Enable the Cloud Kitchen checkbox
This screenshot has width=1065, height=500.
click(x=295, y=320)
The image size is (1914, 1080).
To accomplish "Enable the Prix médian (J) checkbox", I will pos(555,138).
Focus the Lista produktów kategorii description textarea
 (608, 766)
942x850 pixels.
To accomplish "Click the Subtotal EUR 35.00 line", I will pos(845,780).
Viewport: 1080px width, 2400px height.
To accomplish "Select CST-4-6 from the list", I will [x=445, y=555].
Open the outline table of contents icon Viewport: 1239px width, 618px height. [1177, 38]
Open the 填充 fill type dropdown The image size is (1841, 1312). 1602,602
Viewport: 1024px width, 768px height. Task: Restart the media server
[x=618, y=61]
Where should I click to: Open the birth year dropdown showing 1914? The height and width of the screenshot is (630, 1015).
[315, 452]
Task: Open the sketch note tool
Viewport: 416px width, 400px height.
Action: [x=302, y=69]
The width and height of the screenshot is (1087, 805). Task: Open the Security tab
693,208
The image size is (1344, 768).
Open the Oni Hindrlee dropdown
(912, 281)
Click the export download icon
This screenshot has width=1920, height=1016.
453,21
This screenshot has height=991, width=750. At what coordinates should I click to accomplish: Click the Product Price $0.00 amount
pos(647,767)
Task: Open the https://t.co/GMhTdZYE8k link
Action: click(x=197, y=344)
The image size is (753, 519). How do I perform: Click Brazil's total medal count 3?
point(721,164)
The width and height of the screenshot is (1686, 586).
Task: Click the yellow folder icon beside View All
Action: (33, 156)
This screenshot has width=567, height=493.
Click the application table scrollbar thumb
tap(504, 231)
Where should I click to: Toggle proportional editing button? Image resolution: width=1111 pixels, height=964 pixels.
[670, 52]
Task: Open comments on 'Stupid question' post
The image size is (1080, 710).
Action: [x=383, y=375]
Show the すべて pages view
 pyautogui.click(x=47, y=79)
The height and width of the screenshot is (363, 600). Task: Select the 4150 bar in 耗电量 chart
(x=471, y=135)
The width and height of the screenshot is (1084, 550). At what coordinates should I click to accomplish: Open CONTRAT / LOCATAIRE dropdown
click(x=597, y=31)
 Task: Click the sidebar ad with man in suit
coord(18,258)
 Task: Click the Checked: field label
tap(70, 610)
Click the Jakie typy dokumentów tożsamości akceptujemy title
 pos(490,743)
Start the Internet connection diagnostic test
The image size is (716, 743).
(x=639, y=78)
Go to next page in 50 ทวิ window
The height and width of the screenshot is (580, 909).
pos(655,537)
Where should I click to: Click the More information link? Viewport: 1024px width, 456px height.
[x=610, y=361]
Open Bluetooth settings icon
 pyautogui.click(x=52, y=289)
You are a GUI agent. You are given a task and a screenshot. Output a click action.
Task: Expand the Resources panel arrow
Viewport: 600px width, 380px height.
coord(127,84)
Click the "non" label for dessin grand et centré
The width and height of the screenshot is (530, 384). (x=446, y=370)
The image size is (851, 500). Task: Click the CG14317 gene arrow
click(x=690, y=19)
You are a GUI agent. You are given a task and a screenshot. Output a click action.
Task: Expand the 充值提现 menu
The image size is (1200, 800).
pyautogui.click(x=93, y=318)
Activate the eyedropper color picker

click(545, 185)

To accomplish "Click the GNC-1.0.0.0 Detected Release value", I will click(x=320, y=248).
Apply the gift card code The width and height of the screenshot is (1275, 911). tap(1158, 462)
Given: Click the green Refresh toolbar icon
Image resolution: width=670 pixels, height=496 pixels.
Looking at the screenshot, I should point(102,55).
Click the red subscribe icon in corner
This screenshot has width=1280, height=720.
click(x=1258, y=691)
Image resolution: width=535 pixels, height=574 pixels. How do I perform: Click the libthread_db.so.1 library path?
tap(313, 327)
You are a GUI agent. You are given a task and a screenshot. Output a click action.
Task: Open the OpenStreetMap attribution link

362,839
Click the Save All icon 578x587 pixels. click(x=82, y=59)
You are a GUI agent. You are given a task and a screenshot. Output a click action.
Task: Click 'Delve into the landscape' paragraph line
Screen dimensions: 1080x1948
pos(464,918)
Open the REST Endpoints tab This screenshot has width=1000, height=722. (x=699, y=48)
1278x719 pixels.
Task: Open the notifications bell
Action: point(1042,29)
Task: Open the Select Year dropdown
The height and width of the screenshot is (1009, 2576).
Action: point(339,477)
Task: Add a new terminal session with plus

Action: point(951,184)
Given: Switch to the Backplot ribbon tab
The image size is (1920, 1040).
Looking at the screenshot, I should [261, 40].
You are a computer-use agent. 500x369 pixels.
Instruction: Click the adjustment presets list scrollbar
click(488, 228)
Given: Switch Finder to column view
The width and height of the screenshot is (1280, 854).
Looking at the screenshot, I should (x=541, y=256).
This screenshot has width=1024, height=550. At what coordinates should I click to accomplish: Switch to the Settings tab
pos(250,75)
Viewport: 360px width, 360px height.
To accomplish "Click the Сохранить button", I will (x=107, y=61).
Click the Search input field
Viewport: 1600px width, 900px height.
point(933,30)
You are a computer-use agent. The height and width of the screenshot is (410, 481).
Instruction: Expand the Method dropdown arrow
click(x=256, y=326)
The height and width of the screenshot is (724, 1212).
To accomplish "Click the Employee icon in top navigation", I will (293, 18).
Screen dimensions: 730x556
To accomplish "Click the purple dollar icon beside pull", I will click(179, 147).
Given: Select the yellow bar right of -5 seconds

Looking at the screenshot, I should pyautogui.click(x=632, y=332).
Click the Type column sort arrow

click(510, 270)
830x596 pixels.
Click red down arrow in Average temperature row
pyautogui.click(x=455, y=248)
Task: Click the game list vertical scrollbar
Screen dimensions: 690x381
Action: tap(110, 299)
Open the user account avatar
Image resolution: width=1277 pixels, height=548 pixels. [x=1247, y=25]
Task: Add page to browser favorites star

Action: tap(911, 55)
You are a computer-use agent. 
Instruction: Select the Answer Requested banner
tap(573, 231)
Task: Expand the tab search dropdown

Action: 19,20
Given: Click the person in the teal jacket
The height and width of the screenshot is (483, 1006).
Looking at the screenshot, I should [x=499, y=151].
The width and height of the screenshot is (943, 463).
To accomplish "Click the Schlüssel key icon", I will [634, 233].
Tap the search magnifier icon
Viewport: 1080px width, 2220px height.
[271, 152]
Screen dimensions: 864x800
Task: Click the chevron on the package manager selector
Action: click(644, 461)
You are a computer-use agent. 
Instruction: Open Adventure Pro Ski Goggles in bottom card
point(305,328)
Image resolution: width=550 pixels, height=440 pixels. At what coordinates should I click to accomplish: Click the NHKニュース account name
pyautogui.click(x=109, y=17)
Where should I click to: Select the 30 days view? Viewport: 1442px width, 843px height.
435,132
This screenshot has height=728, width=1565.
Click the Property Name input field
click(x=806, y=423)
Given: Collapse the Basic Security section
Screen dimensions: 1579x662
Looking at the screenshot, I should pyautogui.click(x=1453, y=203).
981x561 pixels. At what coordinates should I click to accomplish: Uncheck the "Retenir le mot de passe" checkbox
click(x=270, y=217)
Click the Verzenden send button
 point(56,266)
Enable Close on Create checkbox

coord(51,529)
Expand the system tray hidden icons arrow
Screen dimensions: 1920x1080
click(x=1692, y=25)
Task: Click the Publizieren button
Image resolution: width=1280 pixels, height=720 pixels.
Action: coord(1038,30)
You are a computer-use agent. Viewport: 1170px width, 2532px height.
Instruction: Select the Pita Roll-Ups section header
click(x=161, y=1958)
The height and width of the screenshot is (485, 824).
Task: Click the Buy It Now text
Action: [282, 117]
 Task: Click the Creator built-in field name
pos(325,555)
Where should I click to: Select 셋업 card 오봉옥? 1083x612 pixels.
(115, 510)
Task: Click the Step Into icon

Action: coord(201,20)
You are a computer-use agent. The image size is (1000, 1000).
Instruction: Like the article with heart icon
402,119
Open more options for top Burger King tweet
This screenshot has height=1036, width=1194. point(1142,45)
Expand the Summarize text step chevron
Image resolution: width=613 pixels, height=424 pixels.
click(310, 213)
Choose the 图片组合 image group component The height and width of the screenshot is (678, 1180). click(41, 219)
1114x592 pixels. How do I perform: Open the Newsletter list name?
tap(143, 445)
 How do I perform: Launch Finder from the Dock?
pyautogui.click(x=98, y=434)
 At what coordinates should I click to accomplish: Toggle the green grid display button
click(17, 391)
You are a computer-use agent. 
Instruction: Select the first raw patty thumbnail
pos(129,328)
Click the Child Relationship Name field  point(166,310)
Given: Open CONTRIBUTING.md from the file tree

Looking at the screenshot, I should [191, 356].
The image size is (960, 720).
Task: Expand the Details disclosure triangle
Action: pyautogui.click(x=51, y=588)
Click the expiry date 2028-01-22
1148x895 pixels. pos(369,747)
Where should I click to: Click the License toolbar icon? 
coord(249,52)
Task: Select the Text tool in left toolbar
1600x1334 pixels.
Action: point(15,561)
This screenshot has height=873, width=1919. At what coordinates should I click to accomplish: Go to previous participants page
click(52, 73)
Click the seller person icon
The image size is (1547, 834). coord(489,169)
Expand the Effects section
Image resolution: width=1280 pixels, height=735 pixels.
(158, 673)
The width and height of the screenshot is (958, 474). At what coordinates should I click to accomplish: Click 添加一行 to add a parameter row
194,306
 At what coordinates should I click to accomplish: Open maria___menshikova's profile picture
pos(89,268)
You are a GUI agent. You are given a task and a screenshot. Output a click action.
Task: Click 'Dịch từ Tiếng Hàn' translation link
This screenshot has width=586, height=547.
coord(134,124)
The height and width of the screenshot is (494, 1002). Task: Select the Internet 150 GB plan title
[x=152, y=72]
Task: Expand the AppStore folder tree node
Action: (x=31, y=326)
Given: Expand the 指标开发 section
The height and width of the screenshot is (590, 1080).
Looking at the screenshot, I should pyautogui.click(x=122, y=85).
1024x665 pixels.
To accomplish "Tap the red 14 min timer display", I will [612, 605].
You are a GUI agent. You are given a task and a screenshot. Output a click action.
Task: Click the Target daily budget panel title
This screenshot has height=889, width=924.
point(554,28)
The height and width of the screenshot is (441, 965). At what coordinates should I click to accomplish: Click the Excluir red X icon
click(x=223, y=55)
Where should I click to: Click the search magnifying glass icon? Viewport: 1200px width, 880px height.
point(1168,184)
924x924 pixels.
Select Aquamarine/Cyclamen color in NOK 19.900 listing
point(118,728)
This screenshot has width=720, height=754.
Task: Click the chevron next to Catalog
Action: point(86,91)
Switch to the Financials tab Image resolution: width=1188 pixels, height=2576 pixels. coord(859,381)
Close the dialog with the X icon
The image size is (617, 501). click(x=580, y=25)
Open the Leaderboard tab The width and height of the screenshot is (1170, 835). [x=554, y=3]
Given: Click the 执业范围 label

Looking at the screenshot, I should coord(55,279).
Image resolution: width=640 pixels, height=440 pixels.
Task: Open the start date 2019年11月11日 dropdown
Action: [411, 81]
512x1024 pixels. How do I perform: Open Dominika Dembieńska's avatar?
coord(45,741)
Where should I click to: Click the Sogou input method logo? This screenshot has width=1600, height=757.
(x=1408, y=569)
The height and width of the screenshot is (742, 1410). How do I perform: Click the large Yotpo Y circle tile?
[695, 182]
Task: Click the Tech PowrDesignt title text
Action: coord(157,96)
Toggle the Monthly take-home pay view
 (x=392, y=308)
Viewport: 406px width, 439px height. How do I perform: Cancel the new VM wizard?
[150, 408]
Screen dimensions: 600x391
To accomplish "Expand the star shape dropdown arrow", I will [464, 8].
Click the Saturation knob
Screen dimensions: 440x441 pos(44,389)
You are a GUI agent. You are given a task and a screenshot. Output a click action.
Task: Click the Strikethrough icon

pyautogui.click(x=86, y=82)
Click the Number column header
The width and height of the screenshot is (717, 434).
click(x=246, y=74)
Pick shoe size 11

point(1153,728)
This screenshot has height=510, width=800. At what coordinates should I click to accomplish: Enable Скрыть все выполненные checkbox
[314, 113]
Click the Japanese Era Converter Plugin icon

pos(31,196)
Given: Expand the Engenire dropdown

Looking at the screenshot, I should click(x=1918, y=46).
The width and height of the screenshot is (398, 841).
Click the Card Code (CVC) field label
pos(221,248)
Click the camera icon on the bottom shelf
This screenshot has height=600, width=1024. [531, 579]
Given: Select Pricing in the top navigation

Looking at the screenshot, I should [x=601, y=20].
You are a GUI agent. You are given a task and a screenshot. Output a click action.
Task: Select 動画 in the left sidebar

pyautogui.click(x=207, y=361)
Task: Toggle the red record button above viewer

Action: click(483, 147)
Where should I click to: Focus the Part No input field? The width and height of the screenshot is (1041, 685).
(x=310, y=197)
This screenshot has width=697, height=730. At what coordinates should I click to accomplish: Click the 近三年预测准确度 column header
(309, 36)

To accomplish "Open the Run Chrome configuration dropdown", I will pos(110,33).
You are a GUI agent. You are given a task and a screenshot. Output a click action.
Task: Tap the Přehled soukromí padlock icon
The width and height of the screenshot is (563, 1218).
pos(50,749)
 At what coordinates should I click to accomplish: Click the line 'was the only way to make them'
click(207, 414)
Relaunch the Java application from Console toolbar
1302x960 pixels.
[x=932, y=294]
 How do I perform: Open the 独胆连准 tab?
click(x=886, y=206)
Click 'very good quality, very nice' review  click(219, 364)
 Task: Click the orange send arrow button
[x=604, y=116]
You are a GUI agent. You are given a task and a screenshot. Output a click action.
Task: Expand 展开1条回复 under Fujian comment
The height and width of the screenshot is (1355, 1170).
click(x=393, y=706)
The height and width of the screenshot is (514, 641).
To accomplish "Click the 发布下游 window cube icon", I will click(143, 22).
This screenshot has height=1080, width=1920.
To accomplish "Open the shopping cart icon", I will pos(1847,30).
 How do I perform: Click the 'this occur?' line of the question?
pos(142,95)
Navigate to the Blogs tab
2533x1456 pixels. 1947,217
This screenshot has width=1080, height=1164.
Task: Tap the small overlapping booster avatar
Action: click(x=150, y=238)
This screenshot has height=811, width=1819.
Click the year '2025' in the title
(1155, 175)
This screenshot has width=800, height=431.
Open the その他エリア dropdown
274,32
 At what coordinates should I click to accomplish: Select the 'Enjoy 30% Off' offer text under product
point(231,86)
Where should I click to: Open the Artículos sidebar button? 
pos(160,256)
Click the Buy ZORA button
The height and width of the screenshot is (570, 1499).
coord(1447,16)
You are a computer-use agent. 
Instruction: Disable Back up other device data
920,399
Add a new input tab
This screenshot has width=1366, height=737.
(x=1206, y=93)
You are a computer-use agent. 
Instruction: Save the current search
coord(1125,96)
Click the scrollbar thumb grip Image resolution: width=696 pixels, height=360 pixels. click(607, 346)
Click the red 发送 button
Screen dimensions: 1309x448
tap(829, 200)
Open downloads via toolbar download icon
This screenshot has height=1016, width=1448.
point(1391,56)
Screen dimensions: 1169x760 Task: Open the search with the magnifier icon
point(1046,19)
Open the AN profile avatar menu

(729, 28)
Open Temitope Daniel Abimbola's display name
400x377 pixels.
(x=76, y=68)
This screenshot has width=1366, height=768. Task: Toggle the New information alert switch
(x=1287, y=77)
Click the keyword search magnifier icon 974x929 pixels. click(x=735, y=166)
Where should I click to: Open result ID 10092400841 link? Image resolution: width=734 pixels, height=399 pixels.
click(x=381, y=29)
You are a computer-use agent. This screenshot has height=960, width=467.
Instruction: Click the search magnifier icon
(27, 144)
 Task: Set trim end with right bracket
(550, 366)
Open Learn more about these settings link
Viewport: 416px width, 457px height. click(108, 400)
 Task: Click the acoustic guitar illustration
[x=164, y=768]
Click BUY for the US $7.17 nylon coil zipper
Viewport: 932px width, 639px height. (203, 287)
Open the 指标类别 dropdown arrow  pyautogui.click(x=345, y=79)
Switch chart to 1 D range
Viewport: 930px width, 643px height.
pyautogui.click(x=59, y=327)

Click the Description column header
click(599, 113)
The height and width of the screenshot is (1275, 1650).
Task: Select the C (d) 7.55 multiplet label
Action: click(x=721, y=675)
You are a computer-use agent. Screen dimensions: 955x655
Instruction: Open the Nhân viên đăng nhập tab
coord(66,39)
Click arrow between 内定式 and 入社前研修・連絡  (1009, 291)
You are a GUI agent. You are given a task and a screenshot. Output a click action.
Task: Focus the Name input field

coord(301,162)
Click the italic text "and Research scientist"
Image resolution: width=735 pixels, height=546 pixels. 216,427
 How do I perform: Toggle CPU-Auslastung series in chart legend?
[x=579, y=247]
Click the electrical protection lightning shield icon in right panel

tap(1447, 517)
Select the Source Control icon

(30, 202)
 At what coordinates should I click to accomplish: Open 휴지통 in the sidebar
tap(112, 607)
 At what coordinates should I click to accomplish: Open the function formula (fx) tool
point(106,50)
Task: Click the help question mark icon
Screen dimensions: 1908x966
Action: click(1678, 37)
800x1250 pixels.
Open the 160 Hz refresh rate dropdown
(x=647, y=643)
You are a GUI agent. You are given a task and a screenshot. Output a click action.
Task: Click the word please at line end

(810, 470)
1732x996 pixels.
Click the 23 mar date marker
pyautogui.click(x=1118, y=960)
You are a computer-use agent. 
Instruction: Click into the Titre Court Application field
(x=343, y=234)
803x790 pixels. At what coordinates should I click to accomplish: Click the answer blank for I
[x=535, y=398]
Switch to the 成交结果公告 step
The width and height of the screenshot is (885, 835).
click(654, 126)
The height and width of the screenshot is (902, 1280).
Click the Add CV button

> [REQUIRED WORK]: Please tally how many lines in the listing above contain the word "window", and answer with the figure alone.

> [ANSWER SPACE]: 2